- [RECORDS FOR THIS EXERCISE]
====
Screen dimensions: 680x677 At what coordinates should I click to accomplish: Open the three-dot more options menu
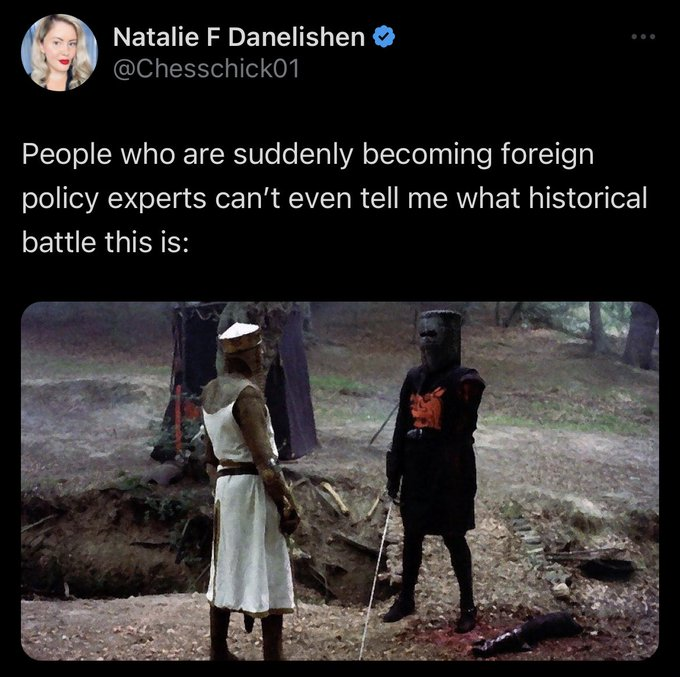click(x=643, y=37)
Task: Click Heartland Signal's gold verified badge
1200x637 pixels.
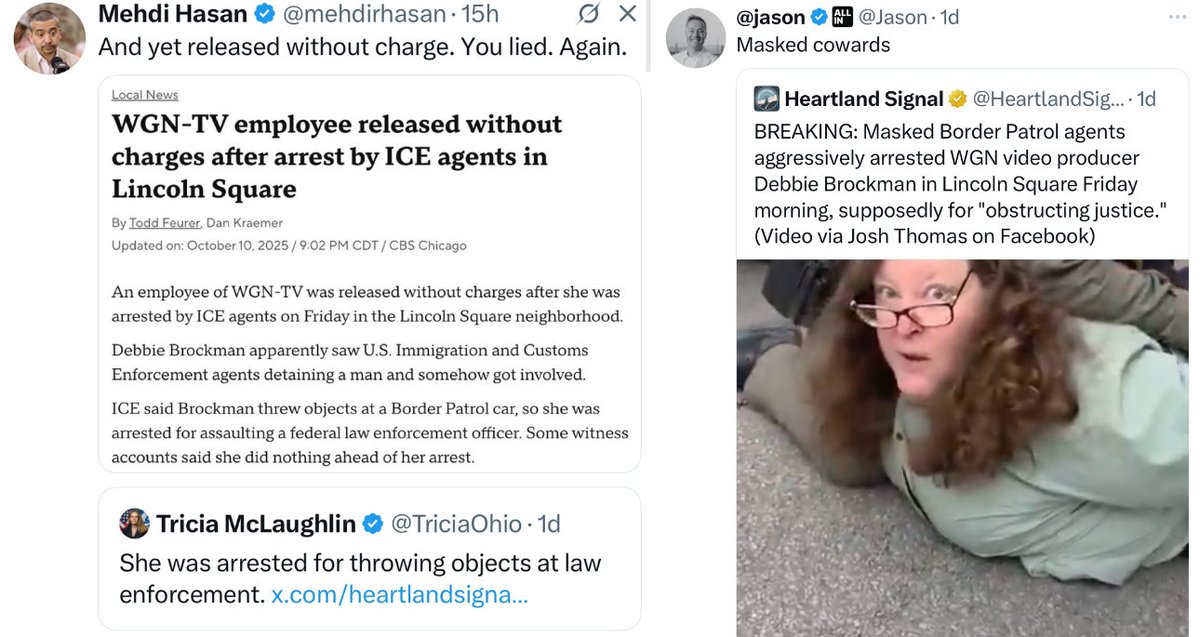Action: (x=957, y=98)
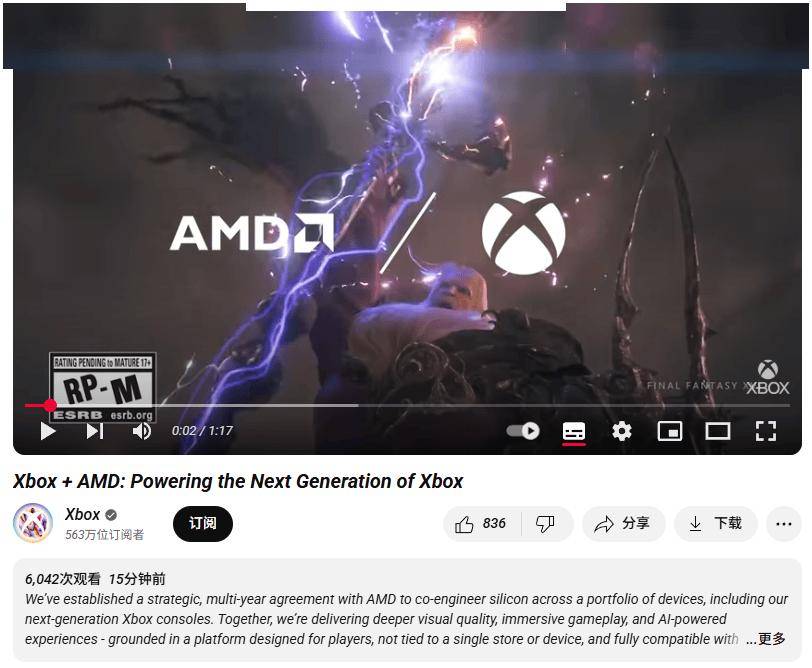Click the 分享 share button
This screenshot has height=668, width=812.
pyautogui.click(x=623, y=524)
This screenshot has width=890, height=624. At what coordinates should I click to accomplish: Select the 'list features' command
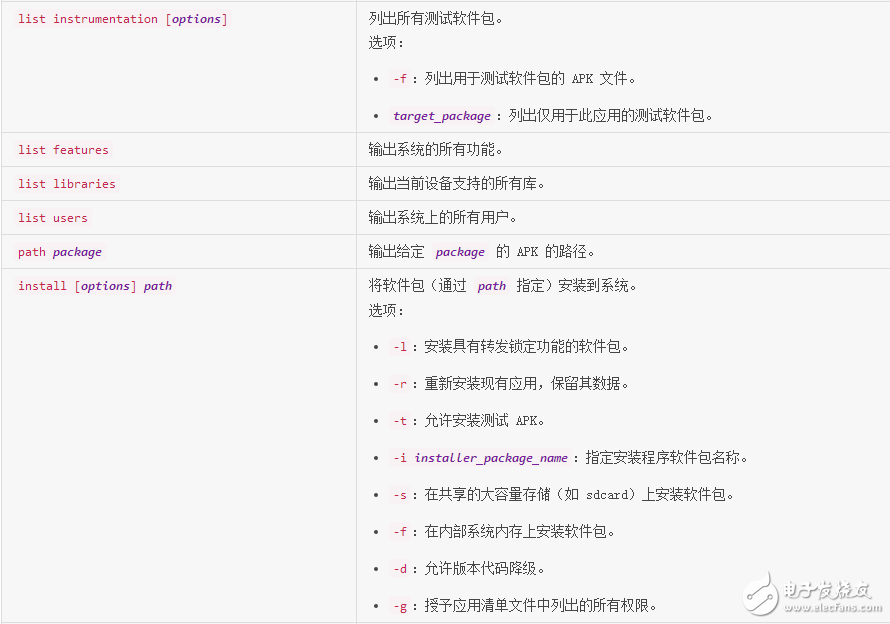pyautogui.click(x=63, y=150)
====
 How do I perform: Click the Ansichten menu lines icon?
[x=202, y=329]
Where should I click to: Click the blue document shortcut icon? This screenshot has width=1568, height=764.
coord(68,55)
====
- [GIVEN EXERCISE] Please output the rows from the line containing "How do I perform: Click" up to and including the line containing "coord(68,55)", copied exactly.

- [WRITTEN REPLY]
 How do I perform: Click the Ansichten menu lines icon?
[x=202, y=329]
Where should I click to: Click the blue document shortcut icon? This screenshot has width=1568, height=764.
coord(68,55)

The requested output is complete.